Work to be completed ->
Copy the entries verbatim, starting with the line that contains "所有行业 (366, 450)" and continuing through the line that contains "机械制造/工业材料 (752, 519)", including both of those lines.

Data lines ->

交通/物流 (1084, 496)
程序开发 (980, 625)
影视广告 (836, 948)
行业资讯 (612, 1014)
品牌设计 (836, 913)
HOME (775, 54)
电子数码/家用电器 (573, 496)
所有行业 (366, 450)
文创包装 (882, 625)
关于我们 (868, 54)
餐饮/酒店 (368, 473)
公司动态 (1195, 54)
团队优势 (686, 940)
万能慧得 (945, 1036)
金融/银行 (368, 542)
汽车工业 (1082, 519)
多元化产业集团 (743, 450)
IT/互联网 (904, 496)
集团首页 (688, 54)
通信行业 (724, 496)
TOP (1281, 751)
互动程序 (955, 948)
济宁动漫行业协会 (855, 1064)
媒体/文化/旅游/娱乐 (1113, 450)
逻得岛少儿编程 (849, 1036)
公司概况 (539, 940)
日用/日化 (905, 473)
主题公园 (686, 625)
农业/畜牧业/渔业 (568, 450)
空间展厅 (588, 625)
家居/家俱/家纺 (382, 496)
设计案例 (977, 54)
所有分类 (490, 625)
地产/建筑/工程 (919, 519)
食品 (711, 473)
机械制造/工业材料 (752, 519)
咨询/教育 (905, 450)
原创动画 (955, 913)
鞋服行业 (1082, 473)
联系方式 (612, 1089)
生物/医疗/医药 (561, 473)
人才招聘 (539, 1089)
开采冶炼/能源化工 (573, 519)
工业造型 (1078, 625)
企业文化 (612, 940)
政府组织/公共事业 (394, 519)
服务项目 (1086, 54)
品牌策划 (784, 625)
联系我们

Expected answer ->
所有行业 (366, 450)
文创包装 (882, 625)
关于我们 (868, 54)
餐饮/酒店 (368, 473)
公司动态 (1195, 54)
团队优势 (686, 940)
万能慧得 (945, 1036)
金融/银行 (368, 542)
汽车工业 (1082, 519)
多元化产业集团 (743, 450)
IT/互联网 (904, 496)
集团首页 (688, 54)
通信行业 (724, 496)
TOP (1281, 751)
互动程序 (955, 948)
济宁动漫行业协会 (855, 1064)
媒体/文化/旅游/娱乐 (1113, 450)
逻得岛少儿编程 (849, 1036)
公司概况 (539, 940)
日用/日化 (905, 473)
主题公园 (686, 625)
农业/畜牧业/渔业 (568, 450)
空间展厅 (588, 625)
家居/家俱/家纺 (382, 496)
设计案例 (977, 54)
所有分类 (490, 625)
地产/建筑/工程 (919, 519)
食品 (711, 473)
机械制造/工业材料 (752, 519)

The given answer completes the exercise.